All too briefly, they were allowed to believe that their efforts had been crowned with success. On October 24, a panicky ruling party invited Nagy to form a government. When hundreds of demonstrators were mowed down by Soviet tanks the following day, the party replaced its hardline leader, Erno Gero, with Janos Kadar, who had served time in prison for dissidence. The Hungarian tricolour, with the hammer and sickle cut out from its centre, became the symbol of the day. The slogan was “Ruszki haza!” — Russians go home. Nagy demanded the withdrawal of Soviet forces and entered into negotiations with Moscow’s representatives. By the end of the month, Soviet troops appeared to be pulling out and political prisoners were being set free.
On November 1, Nagy proclaimed Hungary’s neutrality and its withdrawal from the Warsaw Pact. By then there were reports that the Russians were poised to return. Overnight, Khrushchev had changed his mind. The Poles, it is believed, got away with their act of defiance because they had agreed to remain in the Warsaw Pact. Outside Eastern Europe, international attention was riveted by the unfolding Suez crisis, with Israel, Britain and France engaged in aggression against Egypt.
The available distraction may have encouraged Moscow but, contrary to what has until recently been the received wisdom, it had little to do with Washington’s inaction. Although West Germany-based Radio Liberty had been encouraging the Hungarians and providing recipes for molotov cocktails, the Eisenhower administration’s stance was perhaps best summed up by Vice-President Richard Nixon, who had declared at a meeting of the US National Security Council earlier that year: “It wouldn’t be an unmixed evil, from the point of view of US interest, if the Soviet iron fist were to come down again on the Soviet bloc.”

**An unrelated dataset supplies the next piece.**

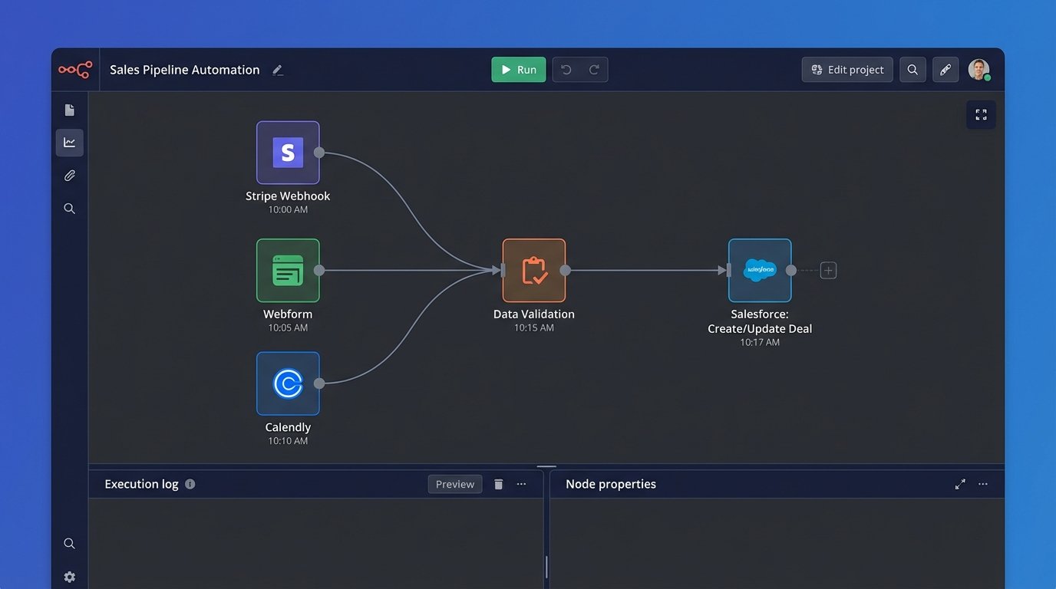This screenshot has width=1056, height=589.
Task: Open the documents icon in sidebar
Action: click(70, 110)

Come down it certainly did. By November 4, Soviet tanks were back on the streets of Budapest, in much greater force than before, and this time they weren’t taking orders from the Hungarian authorities. It took them six days to completely crush the revolution. Up to 3,000 Hungarians died trying to defend their homeland. The Russian toll was closer to 700, and reportedly included at least a handful of soldiers shot for refusing to follow orders.
Nagy was kidnapped by the Russians and, two years later, executed as a traitor. It wasn’t until more than 30 years later that he was reburied with honour. For most of that period, Hungary was ruled by Kadar, who had chosen to betray the revolution and seek accommodation with Moscow.
In any tally of the USSR’s international outrages (which, mind you, requires a considerably smaller ledger than a catalogue of comparable actions by the US), the ruthless suppression of the Hungarian revolution belongs near the top of the list. It was followed 12 years later by similar criminal folly in Prague. And then, of course, there was Afghanistan.
The consequences of the Kremlin’s decisions were not only a monumental calamity for Hungary but also a self-inflicted body blow from which the international communist movement never quite recovered. The brutal reminder that Stalinism hadn’t quite been exorcised led to an exodus from communist parties, particularly in the West. And it wouldn’t be an exaggeration to contend that some of the seeds of the Soviet Union’s demise in 1991 were sown in 1956.
It’s hard to say whether an alternative, democratic socialist model would have bloomed in Hungary had Khrushchev and his colleagues had resisted the imperialist temptation. Perhaps the profoundest aspect of the tragedy is that we shall never know for certain.